[Numpy-discussion] Re: Fixing definition of reduceat for Numpy 2.0?

2023-12-23 Thread Sebastian Berg
On Fri, 2023-12-22 at 18:01 -0500, Marten van Kerkwijk wrote:
> Hi Martin,
> 
> I agree it is a long-standing issue, and I was reminded of it by your
> comment.  I have a draft PR at 
> https://github.com/numpy/numpy/pull/25476
> that does not change the old behaviour, but allows you to pass in a
> start-stop array which behaves more sensibly (exact API TBD).
> 
> Please have a look!


That looks nice, I don't have a clear feeling on the order of items, if
we think of it in terms of `(start, stop)` there was also the idea
voiced to simply add another name in which case you would allow start
and stop to be separate arrays.
Of course if go with your `slice(start, stop)` idea that also works,
although passing as separate parameters seems nice too.
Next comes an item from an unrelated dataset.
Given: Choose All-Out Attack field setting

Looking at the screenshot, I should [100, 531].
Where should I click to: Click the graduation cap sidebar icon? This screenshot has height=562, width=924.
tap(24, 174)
Adding another name (if we can think of one at least) seems pretty good
to me, since I suspect we would add docs to suggest not using
`reduceat`.


One small thing about the PR: I would like to distinct `default` and
`initial`.  I.e. the default value is used only for empty reductions,
while the initial value should be always used (unless you would pass
both, which we don't for normal reductions though).
I suppose the machinery isn't quite set up to do both side-by-side.

- Sebastian



> 
> Marten
> 
> Martin Ling  writes:
> 
> > Hi folks,
> > 
> > I don't follow numpy development in much detail these days but I
> > see
> > that there is a 2.0 release planned soon.
> > 
> > Would this be an opportunity to change the behaviour of 'reduceat'?
> > 
> > This issue has been open in some form since 2006!
> > https://github.com/numpy/numpy/issues/834
> > 
> > The current behaviour was originally inherited from Numeric, and
> > makes
> > reduceat often unusable in practice, even where it should be the
> > perfect, concise, efficient solution. But it has been impossible to
> > change it without breaking compatibіlity with existing code.
> > 
> > As a result, horrible hacks are needed instead, e.g. my answer
> > here:
> > https://stackoverflow.com/questions/57694003
> > 
> > Is this something that could finally be fixed in 2.0?
> > 
> > 
> > Martin
> > ___
> > NumPy-Discussion mailing list -- numpy-discussion@python.org
> > To unsubscribe send an email to numpy-discussion-le...@python.org
> > https://mail.python.org/mailman3/lists/numpy-discussion.python.org/
> > Member address: m...@astro.utoronto.ca
> ___
> NumPy-Discussion mailing list -- numpy-discussion@python.org
> To unsubscribe send an email to numpy-discussion-le...@python.org
> https://mail.python.org/mailman3/lists/numpy-discussion.python.org/
> Member address: sebast...@sipsolutions.net


___
NumPy-Discussion mailing list -- numpy-discussion@python.org
To unsubscribe send an email to numpy-discussion-le...@python.org
https://mail.python.org/mailman3/lists/numpy-discussion.python.org/
Member address: arch...@mail-archive.com


[Numpy-discussion] Re: Fixing definition of reduceat for Numpy 2.0?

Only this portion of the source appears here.